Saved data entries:
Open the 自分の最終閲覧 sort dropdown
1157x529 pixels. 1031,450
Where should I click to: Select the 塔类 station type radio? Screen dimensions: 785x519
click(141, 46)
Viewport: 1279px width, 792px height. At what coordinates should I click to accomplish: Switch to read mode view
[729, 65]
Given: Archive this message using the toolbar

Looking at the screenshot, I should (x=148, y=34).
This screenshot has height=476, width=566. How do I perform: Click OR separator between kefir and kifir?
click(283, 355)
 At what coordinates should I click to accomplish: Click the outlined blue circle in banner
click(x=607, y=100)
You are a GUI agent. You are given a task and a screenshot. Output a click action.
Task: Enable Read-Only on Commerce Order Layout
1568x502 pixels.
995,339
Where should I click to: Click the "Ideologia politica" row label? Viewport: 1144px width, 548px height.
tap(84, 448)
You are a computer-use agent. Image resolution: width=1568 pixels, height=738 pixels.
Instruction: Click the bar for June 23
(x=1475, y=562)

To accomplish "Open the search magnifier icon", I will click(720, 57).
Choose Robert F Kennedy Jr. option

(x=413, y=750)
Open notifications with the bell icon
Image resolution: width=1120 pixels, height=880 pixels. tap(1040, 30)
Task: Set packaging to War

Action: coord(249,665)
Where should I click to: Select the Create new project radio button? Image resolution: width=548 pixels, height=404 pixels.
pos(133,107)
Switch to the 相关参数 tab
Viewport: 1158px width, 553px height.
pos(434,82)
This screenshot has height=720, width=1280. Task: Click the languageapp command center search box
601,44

PROBLEM DESCRIPTION: Without skipping anything, transcribe every line above exactly.

ANSWER SECTION:
Open the 自分の最終閲覧 sort dropdown
1157x529 pixels. 1031,450
Where should I click to: Select the 塔类 station type radio? Screen dimensions: 785x519
click(141, 46)
Viewport: 1279px width, 792px height. At what coordinates should I click to accomplish: Switch to read mode view
[729, 65]
Given: Archive this message using the toolbar

Looking at the screenshot, I should (x=148, y=34).
This screenshot has height=476, width=566. How do I perform: Click OR separator between kefir and kifir?
click(283, 355)
 At what coordinates should I click to accomplish: Click the outlined blue circle in banner
click(x=607, y=100)
You are a GUI agent. You are given a task and a screenshot. Output a click action.
Task: Enable Read-Only on Commerce Order Layout
1568x502 pixels.
995,339
Where should I click to: Click the "Ideologia politica" row label? Viewport: 1144px width, 548px height.
tap(84, 448)
You are a computer-use agent. Image resolution: width=1568 pixels, height=738 pixels.
Instruction: Click the bar for June 23
(x=1475, y=562)

To accomplish "Open the search magnifier icon", I will click(720, 57).
Choose Robert F Kennedy Jr. option

(x=413, y=750)
Open notifications with the bell icon
Image resolution: width=1120 pixels, height=880 pixels. tap(1040, 30)
Task: Set packaging to War

Action: coord(249,665)
Where should I click to: Select the Create new project radio button? Image resolution: width=548 pixels, height=404 pixels.
pos(133,107)
Switch to the 相关参数 tab
Viewport: 1158px width, 553px height.
pos(434,82)
This screenshot has height=720, width=1280. Task: Click the languageapp command center search box
601,44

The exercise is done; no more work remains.